Ich hatte mir von Apple Music viel erwartet: Es sollte die Abhängigkeit von anderen Streamingdiensten, allen voran Spotify, das mir als Unternehmen aufgrund persönlicher Erfahrungen einfach nicht besonders liegt, beenden und eine voll ins Betriebssystem integrierte, abgerundete Musikerfahrung bringen.

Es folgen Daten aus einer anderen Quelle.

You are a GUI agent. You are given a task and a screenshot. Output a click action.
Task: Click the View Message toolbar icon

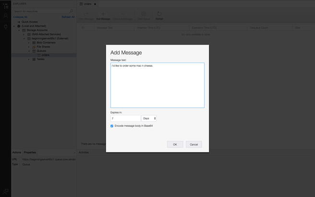coord(86,15)
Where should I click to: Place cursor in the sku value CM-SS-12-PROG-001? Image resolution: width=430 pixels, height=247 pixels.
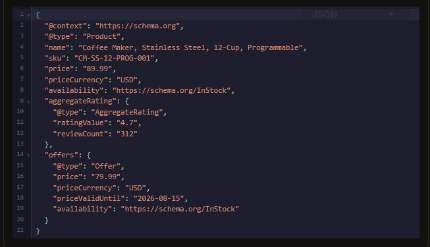115,58
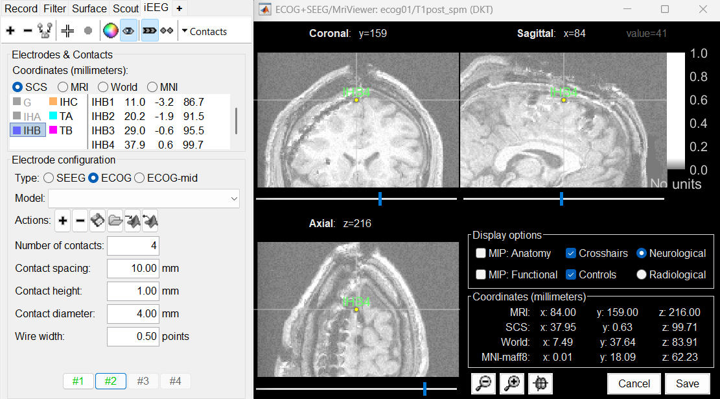Click the crosshair icon in the iEEG toolbar
This screenshot has height=399, width=720.
click(67, 30)
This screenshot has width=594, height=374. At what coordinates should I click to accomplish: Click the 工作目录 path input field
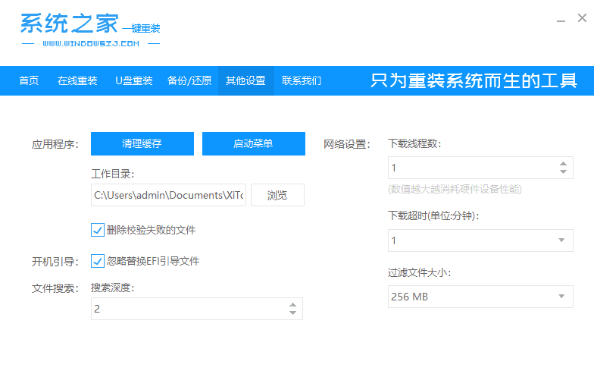pyautogui.click(x=168, y=195)
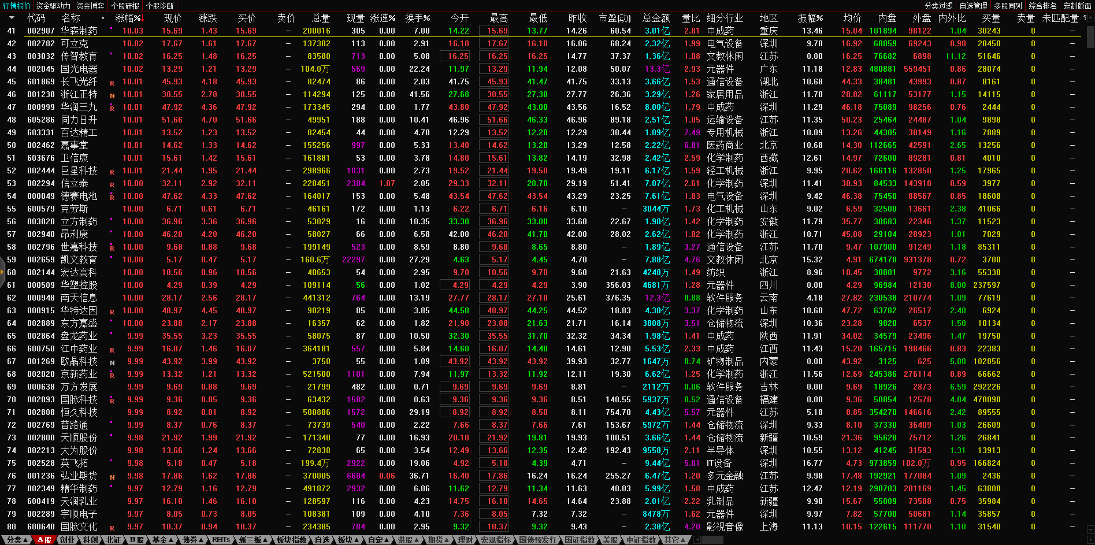The height and width of the screenshot is (545, 1095).
Task: Click the tab scroll-left arrow in bottom bar
Action: [697, 540]
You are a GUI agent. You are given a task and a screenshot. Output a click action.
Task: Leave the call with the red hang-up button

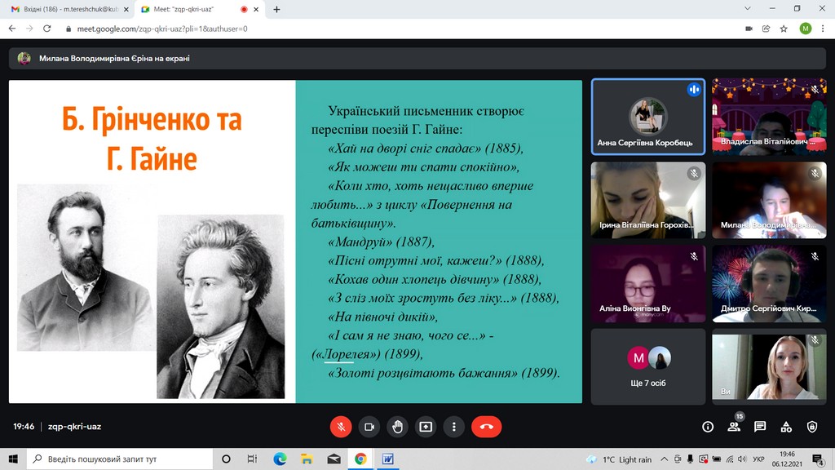tap(487, 426)
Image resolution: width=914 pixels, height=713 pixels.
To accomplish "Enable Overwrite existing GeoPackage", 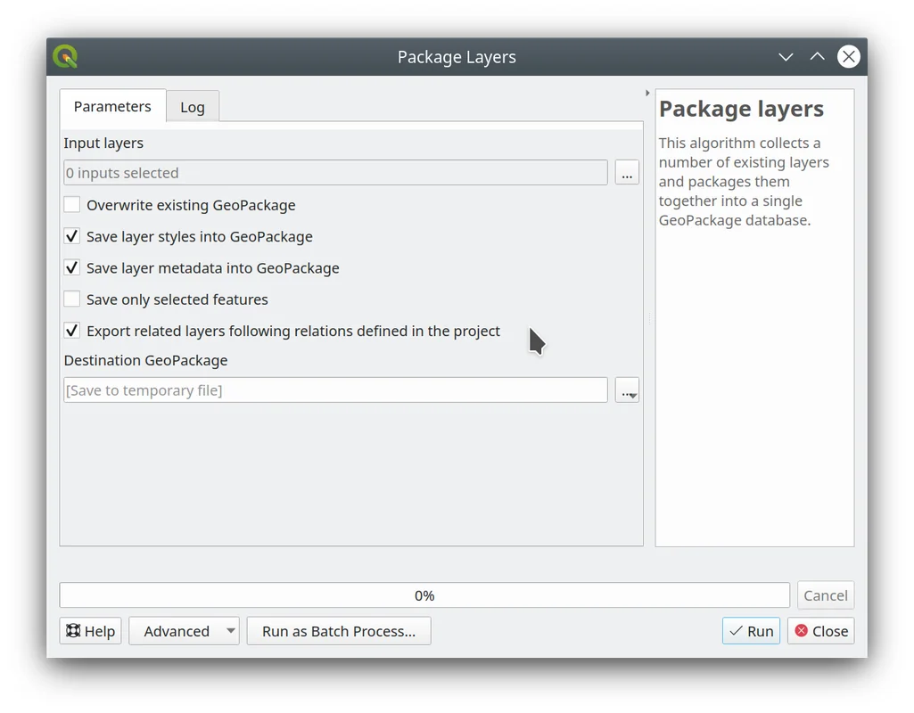I will 72,205.
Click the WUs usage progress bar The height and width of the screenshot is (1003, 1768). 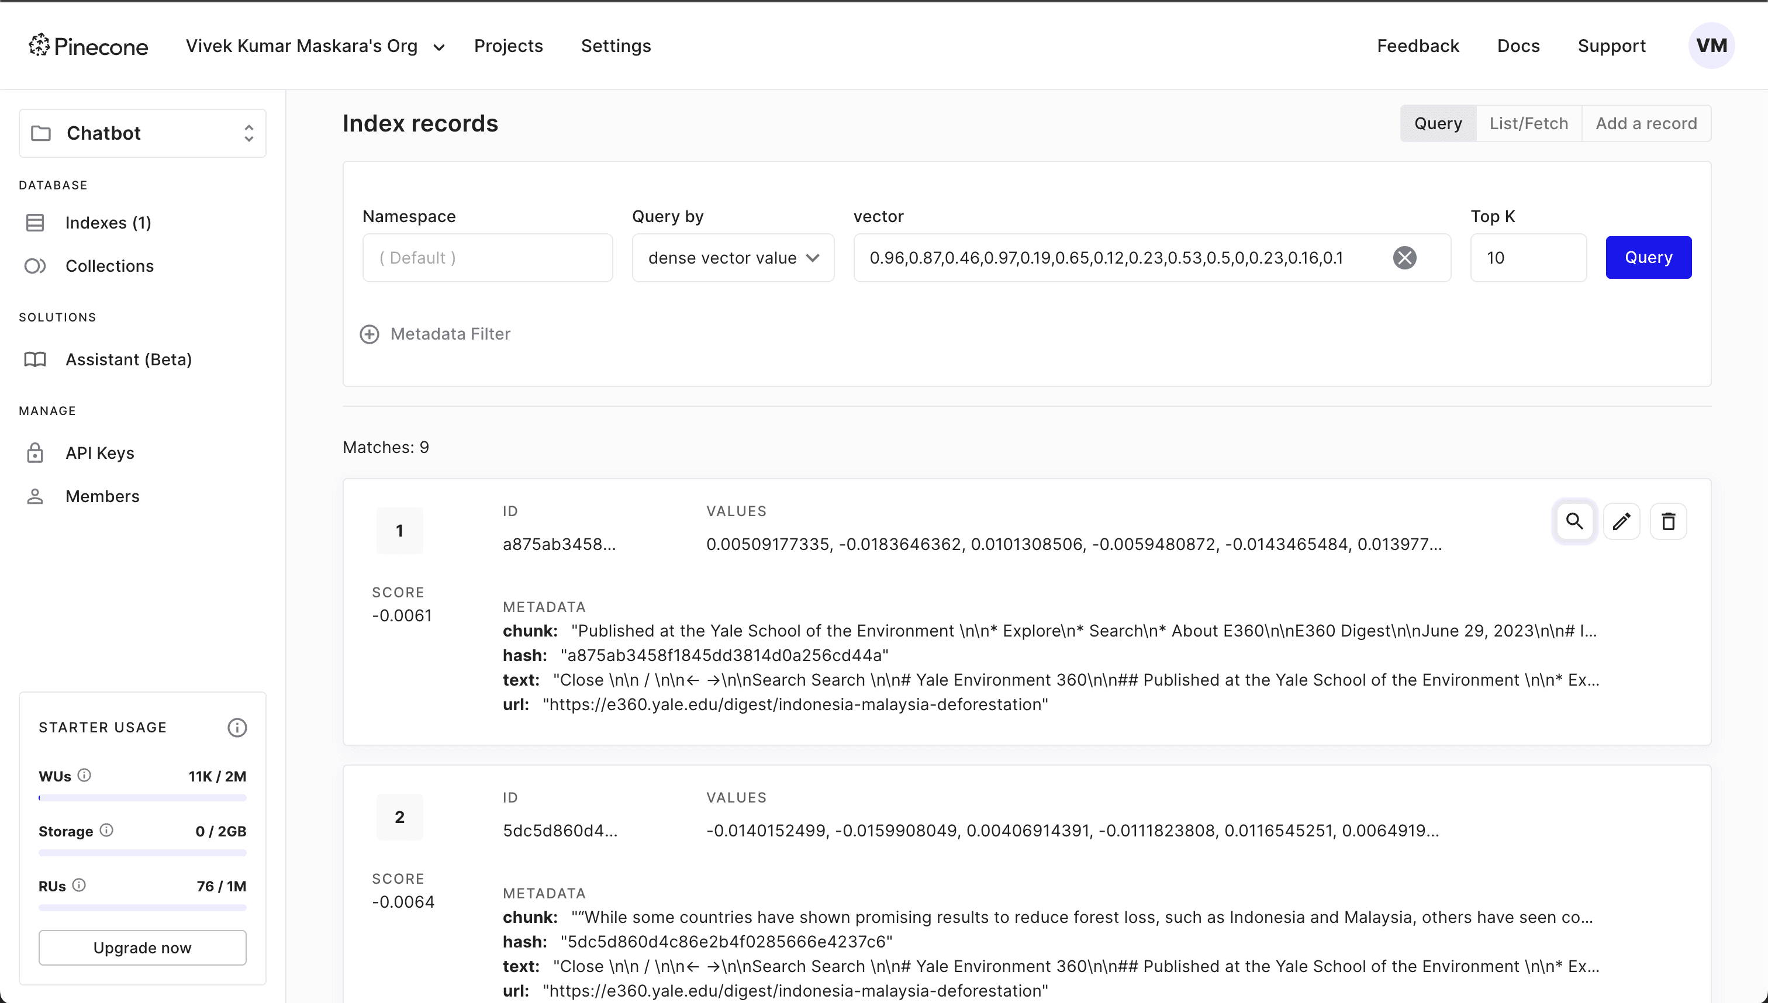(142, 796)
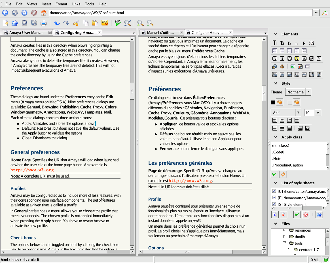Click the scissors cut icon
The image size is (330, 263).
[76, 23]
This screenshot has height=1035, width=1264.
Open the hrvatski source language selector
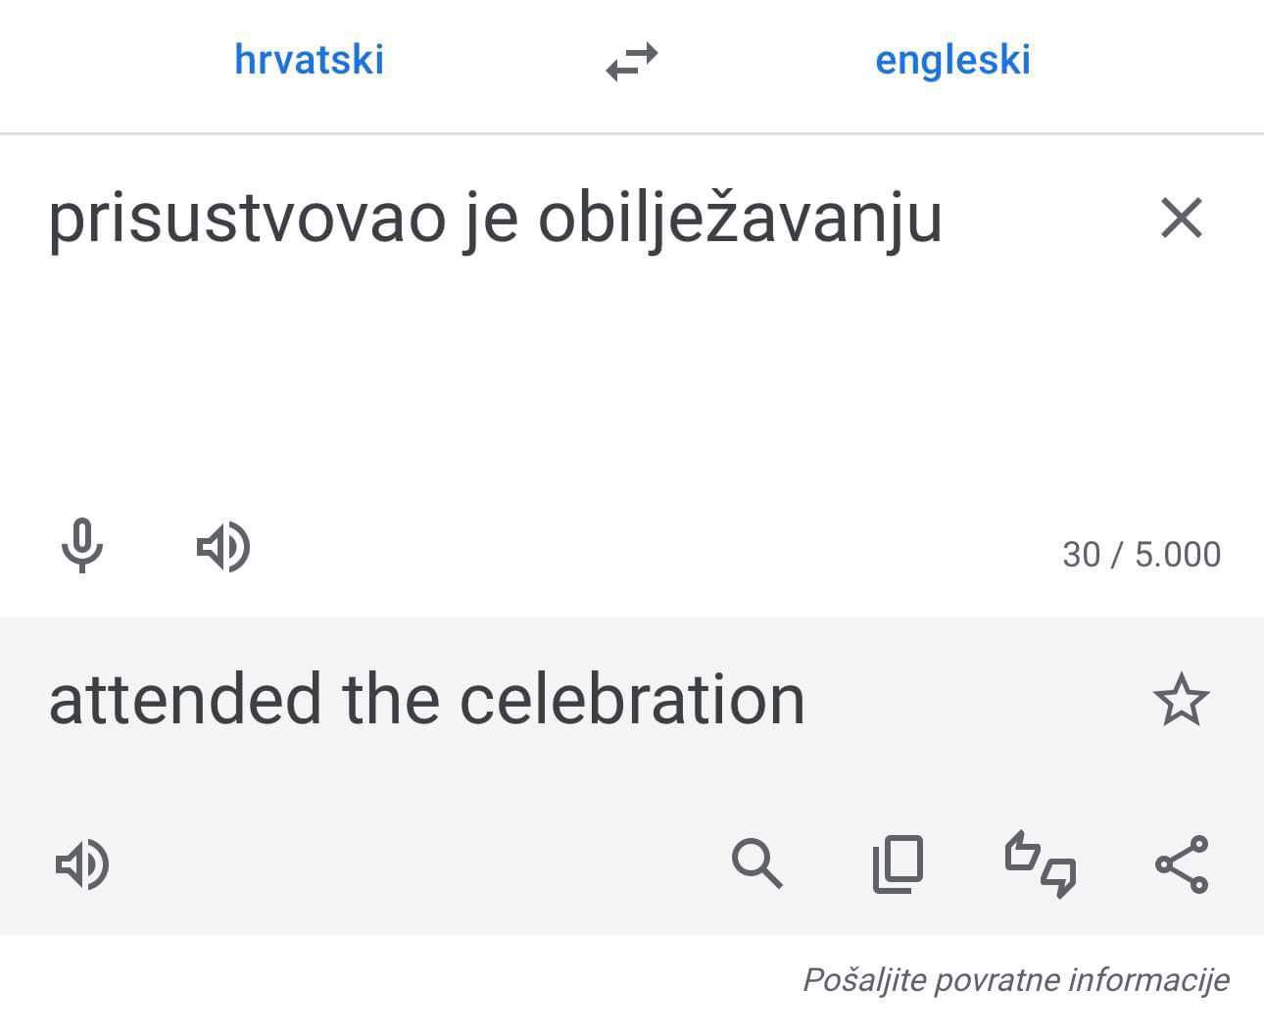(309, 60)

Dass das im ersten Anlauf nicht wirklich zufriedenstellend gelang, ist inzwischen Allgemeinwissen. Das hatte schließlich auch Apple erkannt und versprach Abhilfe. iOS 10 und MacOS 10.12 / iTunes 12.5 sollten alles besser machen. Wie gut ist das für mich gelungen? Ich beziehe mich hier nur auf iOS 10.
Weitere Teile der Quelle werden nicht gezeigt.